Weekend Fund

Web3 themes we’re excited to fund

By Vedika Jain on Feb 10, 2022

Weekend Fund invests in projects capitalizing on behavioral, cultural and technological shifts. My teammate Ryan put out a Request for (crazy) startups in 2018 with a list of themes he was looking to fund. This included - tools for creators/makers, remote work, audio/voice, digital celebrities and more. Ryan was attracted to these themes, in part because they felt like the frontier then. Early builders had arrived, some investors were arriving, mainstream users had not.  

Identifying big shifts early and investing in them has worked out well for the fund:

With our investment in Deel, we were betting on the rise of remote work.

With our investment in Superplastic, we were betting on the rise of digital celebrities like Janky and Guggimon who have built a following on today’s “TV”: Social Media.

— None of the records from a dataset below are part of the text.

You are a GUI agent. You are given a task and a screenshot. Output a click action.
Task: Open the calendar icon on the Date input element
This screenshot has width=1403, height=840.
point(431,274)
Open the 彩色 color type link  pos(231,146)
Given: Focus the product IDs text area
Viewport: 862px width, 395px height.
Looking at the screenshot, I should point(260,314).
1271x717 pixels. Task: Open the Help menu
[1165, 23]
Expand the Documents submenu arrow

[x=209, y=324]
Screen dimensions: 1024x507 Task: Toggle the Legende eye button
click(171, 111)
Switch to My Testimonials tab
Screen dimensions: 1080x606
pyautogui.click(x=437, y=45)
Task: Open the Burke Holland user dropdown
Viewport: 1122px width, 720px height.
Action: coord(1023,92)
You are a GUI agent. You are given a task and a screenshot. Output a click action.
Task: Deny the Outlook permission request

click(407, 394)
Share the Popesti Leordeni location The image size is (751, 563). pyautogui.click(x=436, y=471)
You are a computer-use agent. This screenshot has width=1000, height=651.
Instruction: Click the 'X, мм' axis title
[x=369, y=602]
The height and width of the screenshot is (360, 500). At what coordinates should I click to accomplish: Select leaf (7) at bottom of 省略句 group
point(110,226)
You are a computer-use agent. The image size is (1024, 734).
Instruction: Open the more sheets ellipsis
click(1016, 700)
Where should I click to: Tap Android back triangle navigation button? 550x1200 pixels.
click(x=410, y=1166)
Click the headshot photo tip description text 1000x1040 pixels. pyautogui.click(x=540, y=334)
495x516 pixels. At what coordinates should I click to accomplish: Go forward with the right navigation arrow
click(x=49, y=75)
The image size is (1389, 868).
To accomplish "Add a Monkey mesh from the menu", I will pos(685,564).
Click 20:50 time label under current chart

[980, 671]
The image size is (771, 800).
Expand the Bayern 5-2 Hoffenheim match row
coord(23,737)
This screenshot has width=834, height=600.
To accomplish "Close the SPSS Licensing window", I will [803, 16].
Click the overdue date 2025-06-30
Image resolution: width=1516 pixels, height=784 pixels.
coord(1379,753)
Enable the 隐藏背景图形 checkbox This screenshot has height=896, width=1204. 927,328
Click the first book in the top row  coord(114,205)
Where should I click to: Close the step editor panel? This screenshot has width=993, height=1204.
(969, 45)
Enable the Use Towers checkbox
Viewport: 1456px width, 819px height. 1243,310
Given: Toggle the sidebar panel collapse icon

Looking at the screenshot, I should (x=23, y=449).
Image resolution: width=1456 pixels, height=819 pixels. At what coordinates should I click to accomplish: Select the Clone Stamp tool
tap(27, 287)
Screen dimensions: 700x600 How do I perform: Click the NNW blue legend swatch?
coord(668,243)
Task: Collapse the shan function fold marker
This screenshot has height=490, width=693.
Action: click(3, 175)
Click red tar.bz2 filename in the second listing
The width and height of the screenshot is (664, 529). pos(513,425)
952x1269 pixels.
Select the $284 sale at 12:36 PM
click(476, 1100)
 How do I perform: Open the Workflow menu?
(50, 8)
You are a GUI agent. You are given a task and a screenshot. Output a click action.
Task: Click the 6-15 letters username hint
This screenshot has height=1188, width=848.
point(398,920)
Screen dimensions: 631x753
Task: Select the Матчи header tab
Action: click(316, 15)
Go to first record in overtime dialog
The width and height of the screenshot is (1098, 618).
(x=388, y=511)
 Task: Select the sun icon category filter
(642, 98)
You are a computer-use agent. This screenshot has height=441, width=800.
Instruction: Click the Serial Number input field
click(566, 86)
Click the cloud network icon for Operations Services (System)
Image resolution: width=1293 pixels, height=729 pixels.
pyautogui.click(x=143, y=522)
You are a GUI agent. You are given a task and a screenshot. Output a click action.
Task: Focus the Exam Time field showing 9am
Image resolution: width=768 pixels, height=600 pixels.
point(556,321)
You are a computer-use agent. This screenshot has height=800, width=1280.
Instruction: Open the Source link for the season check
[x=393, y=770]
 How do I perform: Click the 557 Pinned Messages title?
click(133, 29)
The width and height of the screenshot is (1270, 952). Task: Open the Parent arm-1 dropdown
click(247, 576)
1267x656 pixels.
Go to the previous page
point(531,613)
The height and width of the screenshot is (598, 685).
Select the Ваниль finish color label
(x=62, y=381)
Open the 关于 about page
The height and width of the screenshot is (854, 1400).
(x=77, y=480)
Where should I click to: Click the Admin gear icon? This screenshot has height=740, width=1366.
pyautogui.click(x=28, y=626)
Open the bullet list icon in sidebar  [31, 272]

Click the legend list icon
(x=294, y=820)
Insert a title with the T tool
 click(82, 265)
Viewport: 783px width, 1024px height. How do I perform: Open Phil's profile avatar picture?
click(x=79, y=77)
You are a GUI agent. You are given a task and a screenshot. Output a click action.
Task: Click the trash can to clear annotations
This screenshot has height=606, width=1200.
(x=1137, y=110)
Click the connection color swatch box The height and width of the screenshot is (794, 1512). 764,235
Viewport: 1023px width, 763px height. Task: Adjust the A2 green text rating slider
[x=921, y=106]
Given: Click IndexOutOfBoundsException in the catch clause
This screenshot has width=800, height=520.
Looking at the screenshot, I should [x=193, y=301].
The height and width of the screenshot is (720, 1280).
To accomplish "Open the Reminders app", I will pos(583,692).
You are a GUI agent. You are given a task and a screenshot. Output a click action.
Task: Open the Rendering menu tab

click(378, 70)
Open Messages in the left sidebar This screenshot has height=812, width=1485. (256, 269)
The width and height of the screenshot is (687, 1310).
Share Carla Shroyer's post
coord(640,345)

With our investment in Voiceflow, we were betting on more of our interaction with technology shifting towards voice and “always on” audio from AirPods/smart speakers.

With our investment in Invideo, we were better on the rise of the creator economy

Web3 is a big shift. Really big. It’s bringing together:

  • A technology shift: closed platforms as database providers → an open distributed ledger
  • An incentive shift: platform-owned → community-owned
  • A culture shift: trusted platforms making decisions → platform losing trust

Crypto still feels weird, confusing, unregulated, and philosophical. Most of all, it feels innovative. “Innovation happens when people are free to think, experiment and speculate” writes Matt Ridley. Web3’s “open-source” nature isn’t just about code, it’s about ideas. We’re seeing an explosion of collaboration and learning in the open, pushing ideas and web3 forward.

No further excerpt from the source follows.